Consolidated Bank boss on his C-suite entry from academia, politics

Consolidated Bank acting CEO, Dr Dominic Murage.

Photo credit: Joseph Barasa | Nation Media Group

Government-owned Consolidated Bank of Kenya returned to profitability last year in the middle of a boardroom spat that triggered the ouster of the CEO and some directors.

The Business Daily sat down with the bank’s acting CEO, Dr Dominic Murage, on his entry in the C-suite from academia, the turnaround of the State-owned lender and the push to join politics.

What challenges have you experienced shifting from academia to the C-Suite?

I can see I have fitted in very well. I’m not feeling out of place. Maybe if I were doing something not finance-related, then I would struggle a bit, like if you put me in an engineering firm.

At this level, what you require is leadership skills more than anything else. In every unit, in every department, there are technical people to execute operational requirements.

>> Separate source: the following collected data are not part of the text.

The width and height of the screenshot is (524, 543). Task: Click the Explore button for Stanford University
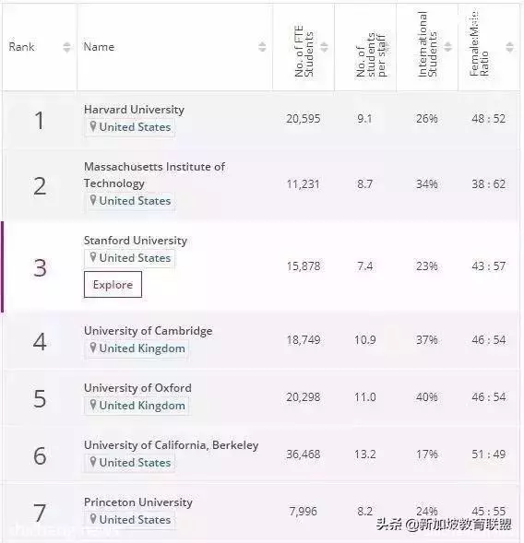113,284
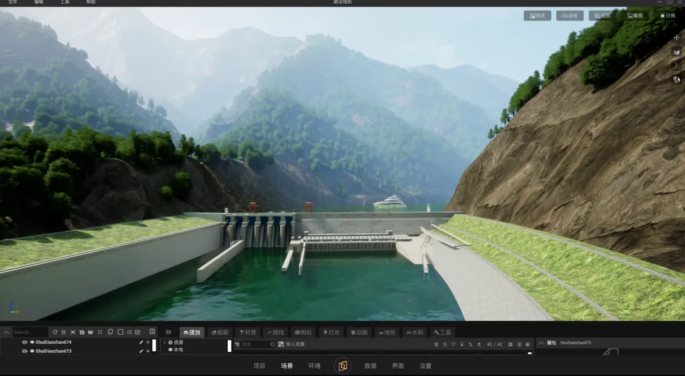Viewport: 685px width, 376px height.
Task: Toggle visibility eye of ShuiDianzhan674
Action: coord(25,342)
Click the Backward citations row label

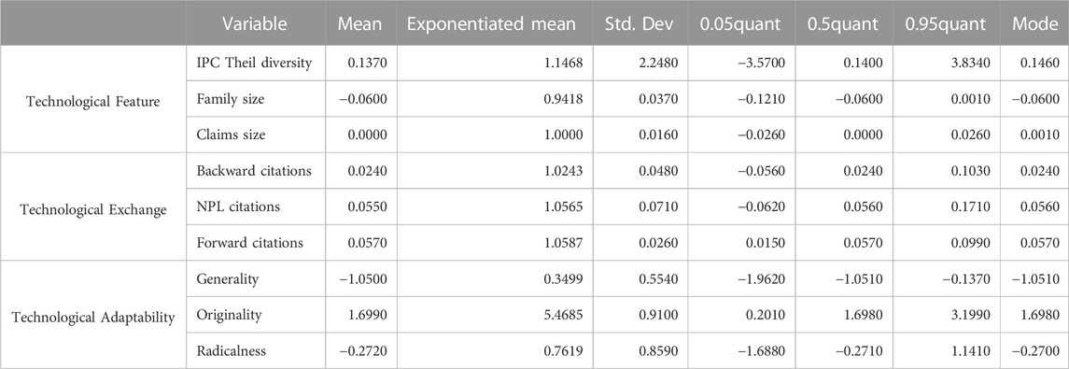click(254, 171)
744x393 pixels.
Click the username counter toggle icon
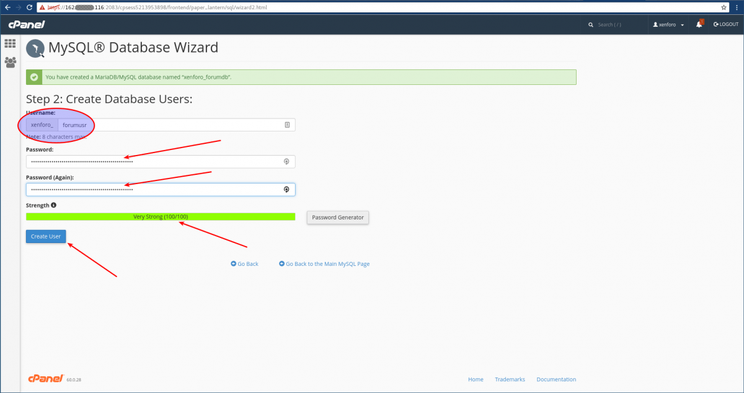click(x=287, y=124)
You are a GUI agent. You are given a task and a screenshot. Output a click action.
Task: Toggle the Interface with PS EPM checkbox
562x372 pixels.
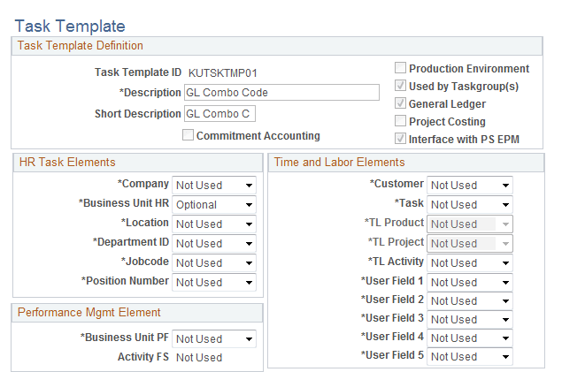click(400, 140)
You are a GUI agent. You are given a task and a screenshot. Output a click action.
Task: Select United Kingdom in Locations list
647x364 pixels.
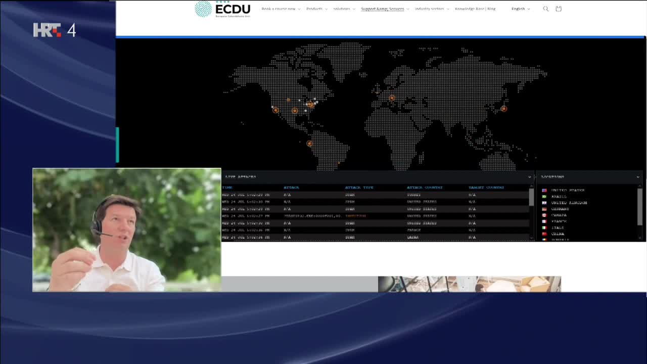[569, 203]
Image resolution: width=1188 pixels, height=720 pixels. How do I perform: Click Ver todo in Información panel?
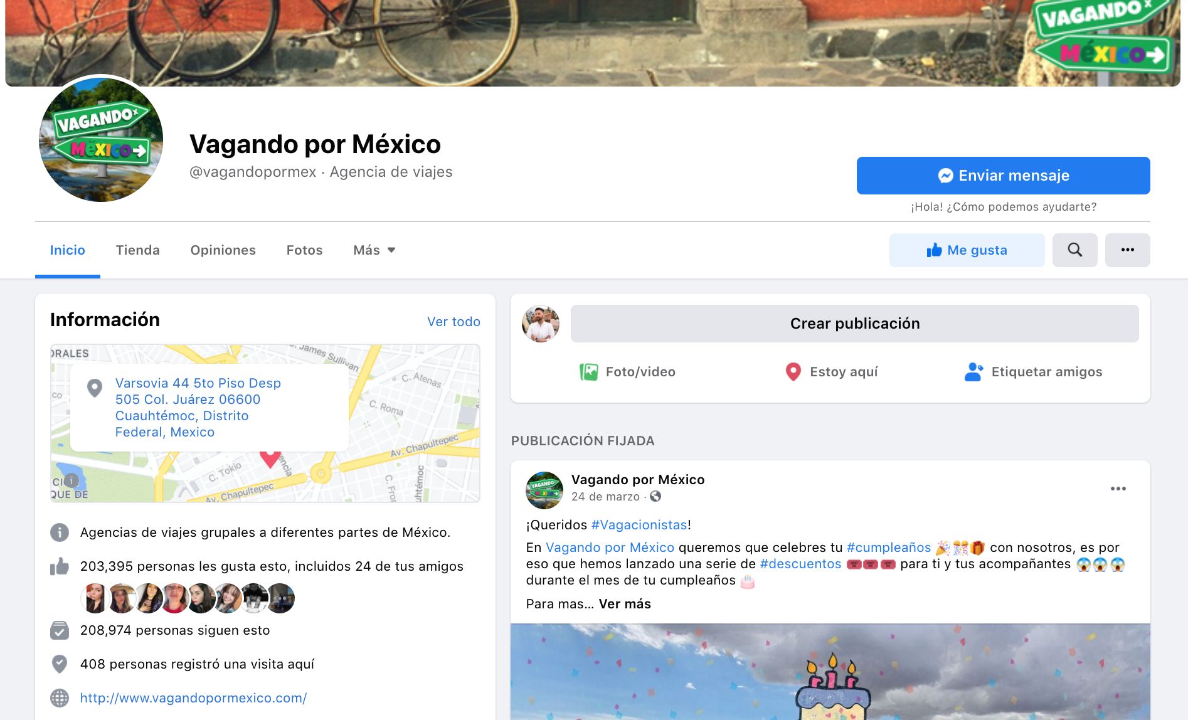pos(453,322)
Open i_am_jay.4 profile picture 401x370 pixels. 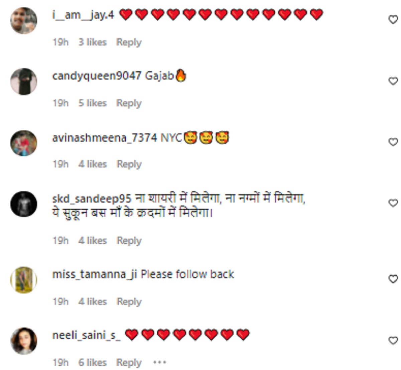click(x=24, y=20)
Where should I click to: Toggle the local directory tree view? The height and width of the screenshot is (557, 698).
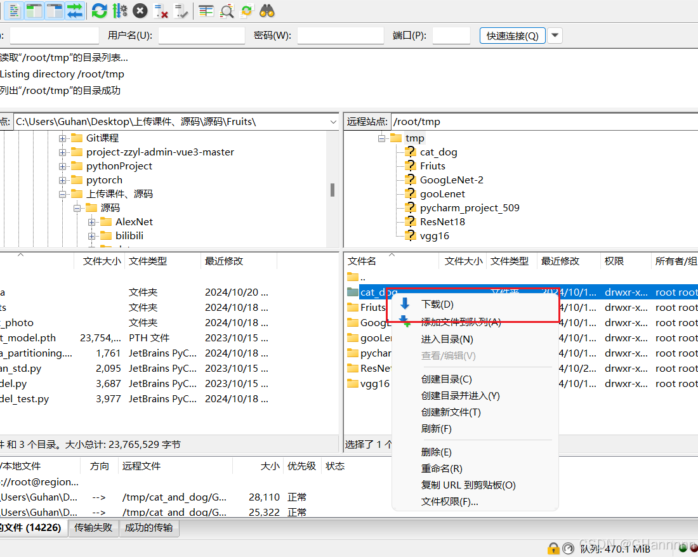[x=34, y=11]
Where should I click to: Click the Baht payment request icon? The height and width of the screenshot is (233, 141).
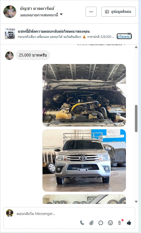point(119,223)
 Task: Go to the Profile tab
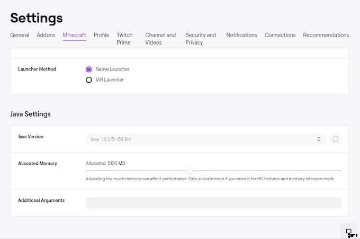coord(101,35)

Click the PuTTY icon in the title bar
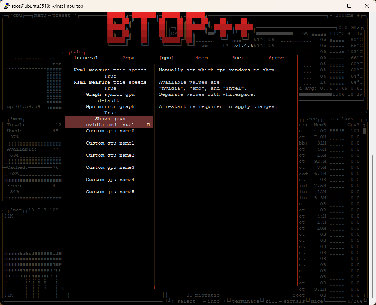point(6,6)
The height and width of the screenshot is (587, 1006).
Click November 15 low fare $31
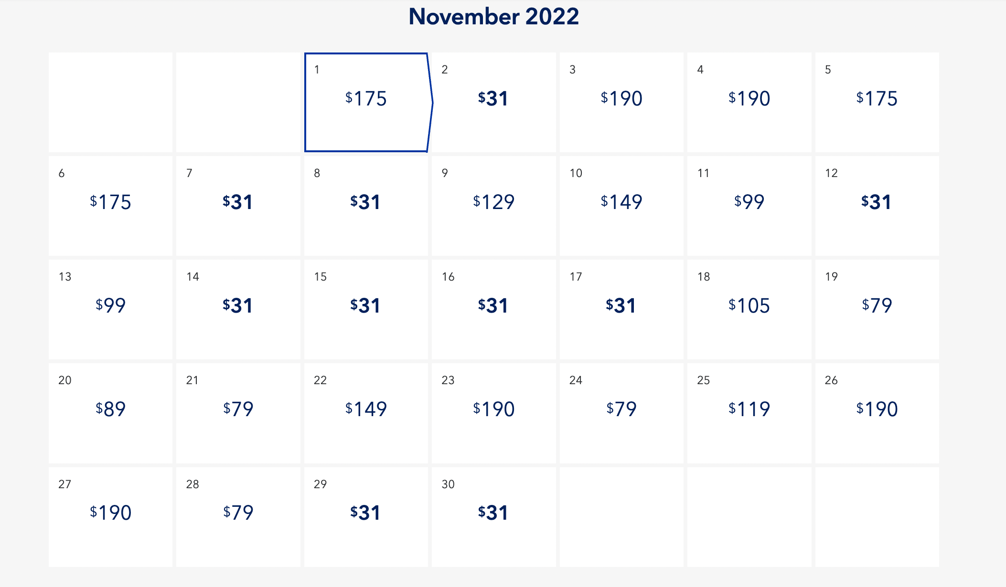[366, 309]
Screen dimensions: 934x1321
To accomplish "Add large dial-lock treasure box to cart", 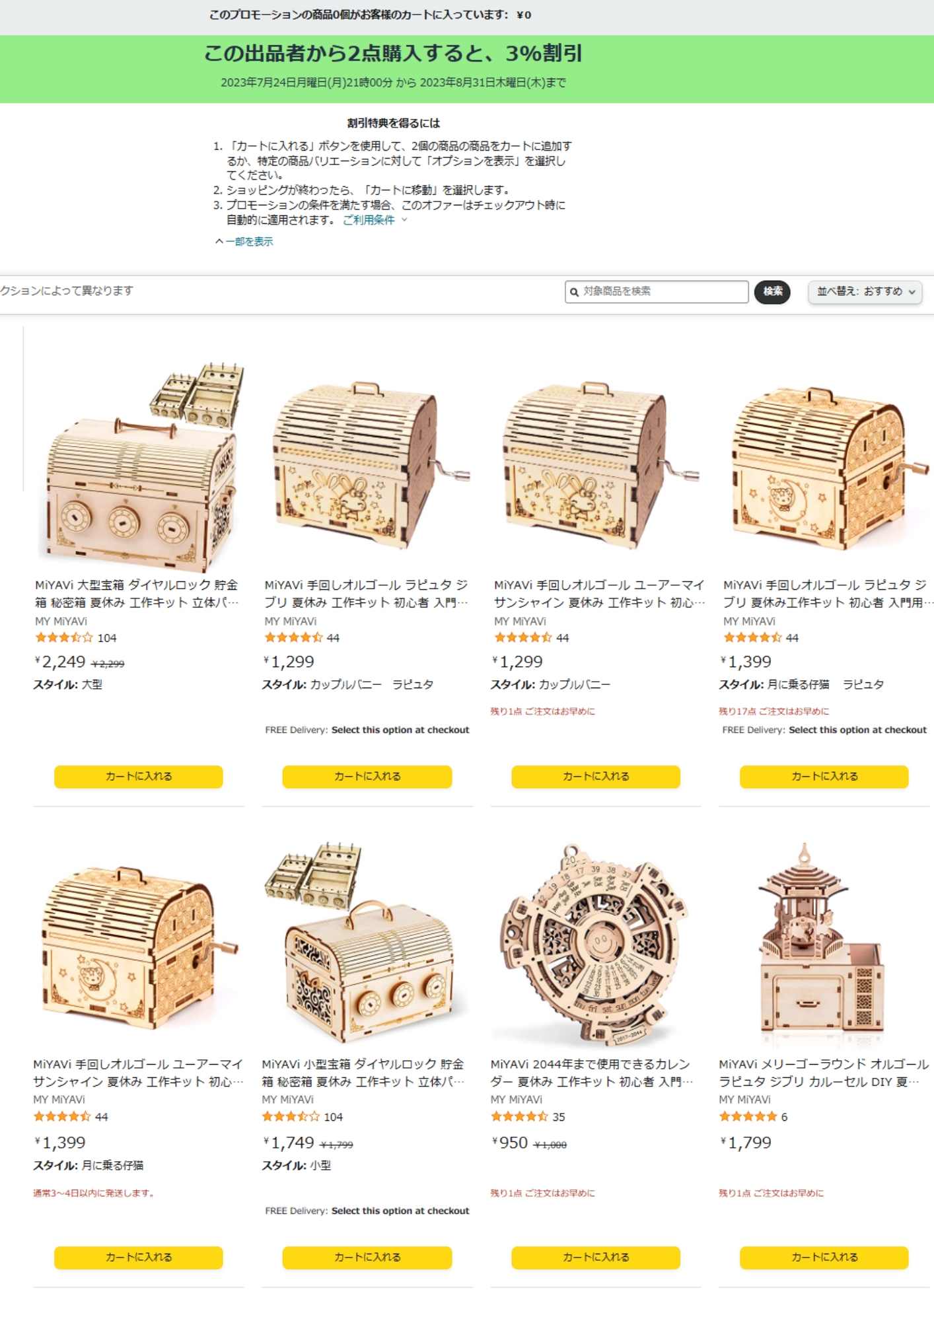I will 138,777.
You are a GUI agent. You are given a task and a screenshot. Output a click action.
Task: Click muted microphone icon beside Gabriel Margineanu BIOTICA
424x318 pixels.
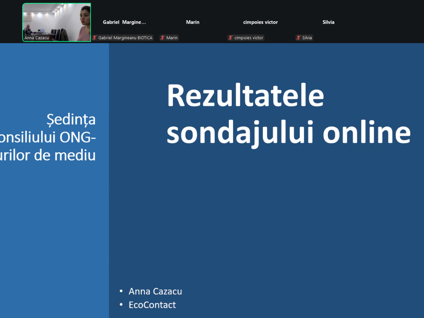[95, 38]
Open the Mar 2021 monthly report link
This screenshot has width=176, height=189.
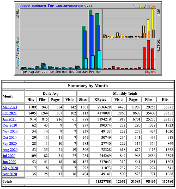click(10, 107)
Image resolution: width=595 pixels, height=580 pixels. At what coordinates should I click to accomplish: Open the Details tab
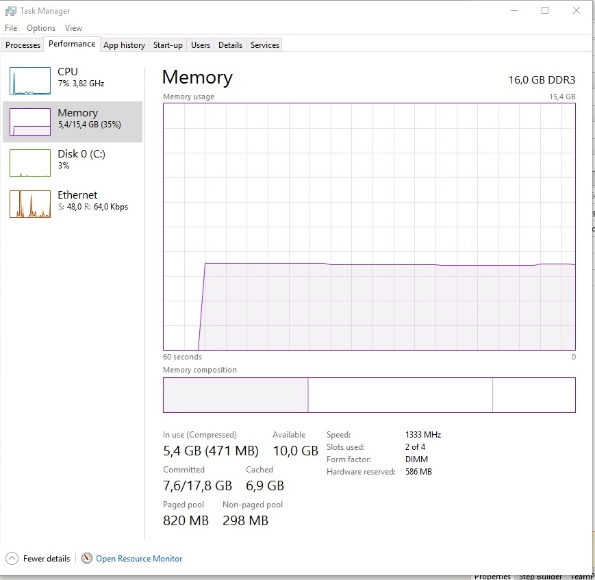[x=230, y=45]
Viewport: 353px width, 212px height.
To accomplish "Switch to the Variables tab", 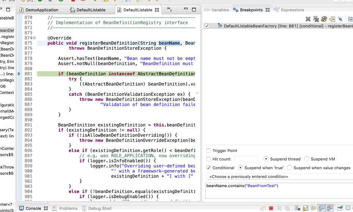I will click(220, 10).
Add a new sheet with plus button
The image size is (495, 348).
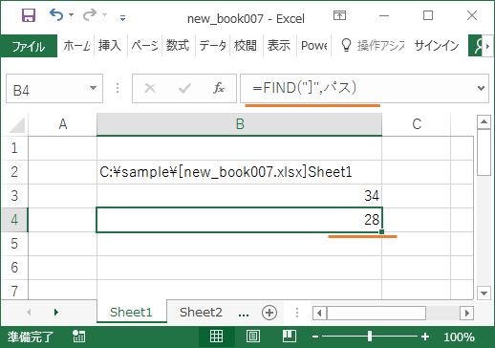(269, 313)
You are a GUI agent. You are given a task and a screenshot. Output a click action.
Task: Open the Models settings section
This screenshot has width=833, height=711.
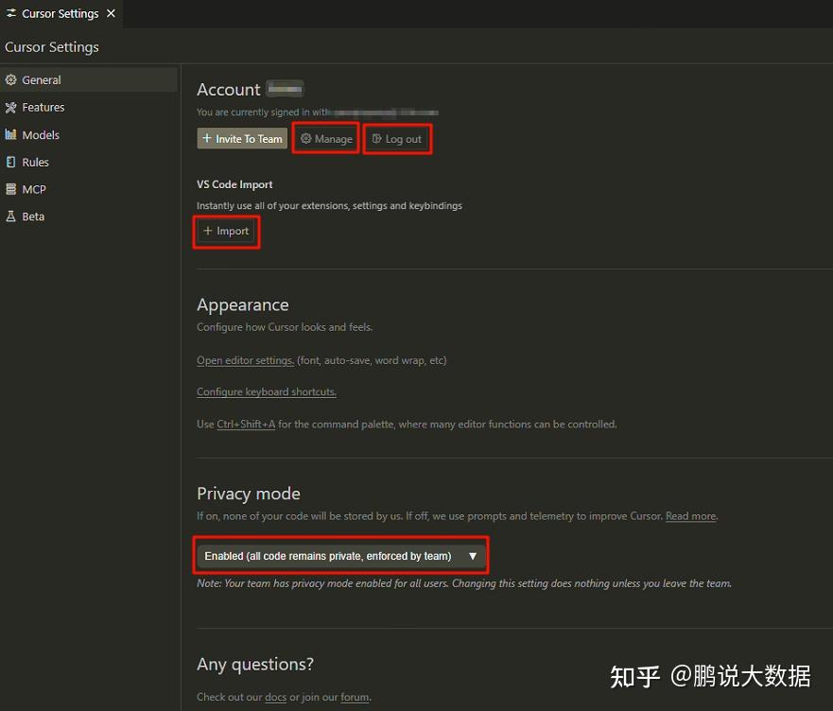click(41, 135)
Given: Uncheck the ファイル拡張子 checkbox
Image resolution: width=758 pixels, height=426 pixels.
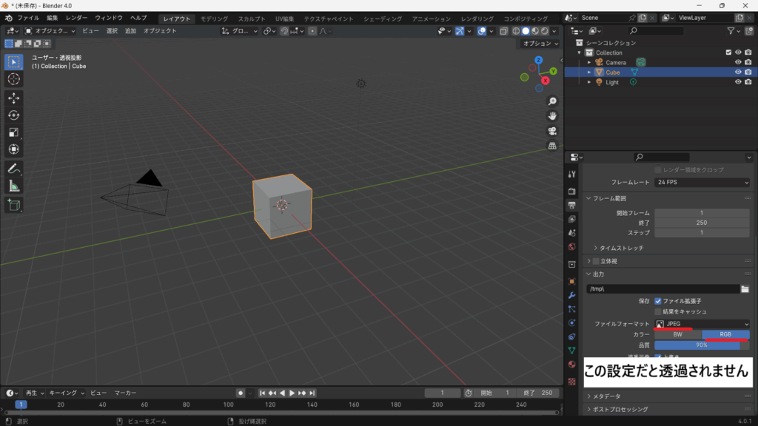Looking at the screenshot, I should (658, 301).
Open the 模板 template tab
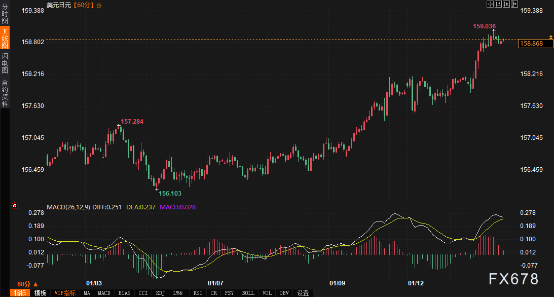The width and height of the screenshot is (554, 297). pos(40,293)
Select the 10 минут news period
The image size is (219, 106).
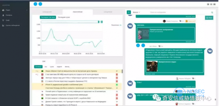point(38,67)
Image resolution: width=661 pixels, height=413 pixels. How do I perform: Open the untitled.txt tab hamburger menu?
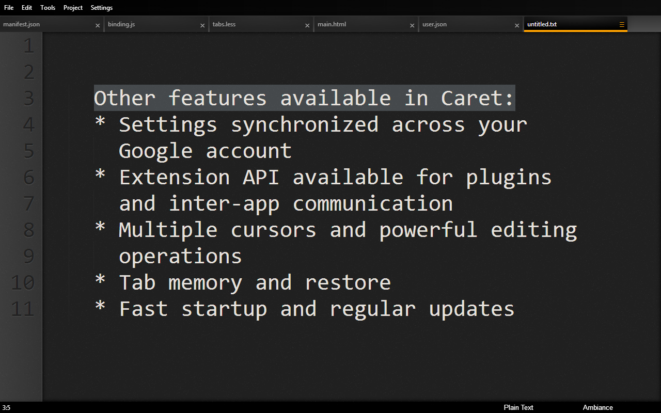click(622, 25)
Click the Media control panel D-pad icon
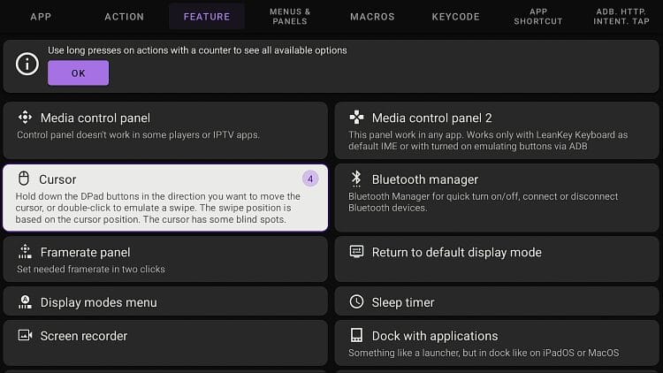This screenshot has width=663, height=373. pos(25,118)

So, as much as you must be able to appreciate the technical bit, what is more critical is your leadership skills. How are you able to tap the knowledge of the technical persons in each department and motivate them toward the organisation’s goal? So long as the team is strong, you can achieve.

You don’t have any banking experience. What gives you confidence that you are the right person to lead the bank?

I am a very aggressive person, and I will give an example. For many years, our shareholder, the government, has been promising to inject additional capital into the bank, but it hasn’t.

When I came in, I went to the Treasury and showed them why they needed to invest in the bank. If we make profits, we will pay them dividends, so it is like they are extending a loan for a short while.

I can also assure you that since the staff heard that the government is injecting additional capital, it has changed the attitude in the workplace, so there is more hunger to grow the business.

That aggressiveness and hunger to perform are crucial.

Other than just lecturing, I’ve been an accountant for many years. I started as an administrator in the university before actually taking a pay cut so as to shift and go into lecturing, where I started as a tutorial fellow.

I am also a tax practitioner with an audit firm. So I am not just a financial scholar but a financial practitioner, and I had consulted on banking even before joining, so I knew the ropes.

Consolidated Bank has been operating with capital below the minimum regulatory levels. What confidence does the public have when depositing money with you?

We are the only fully government-owned bank in Kenya, so you can take confidence in the fact that your money is safe because we are giving it to the government. You buy government securities on the faith that the government cannot default – that surety is the same here.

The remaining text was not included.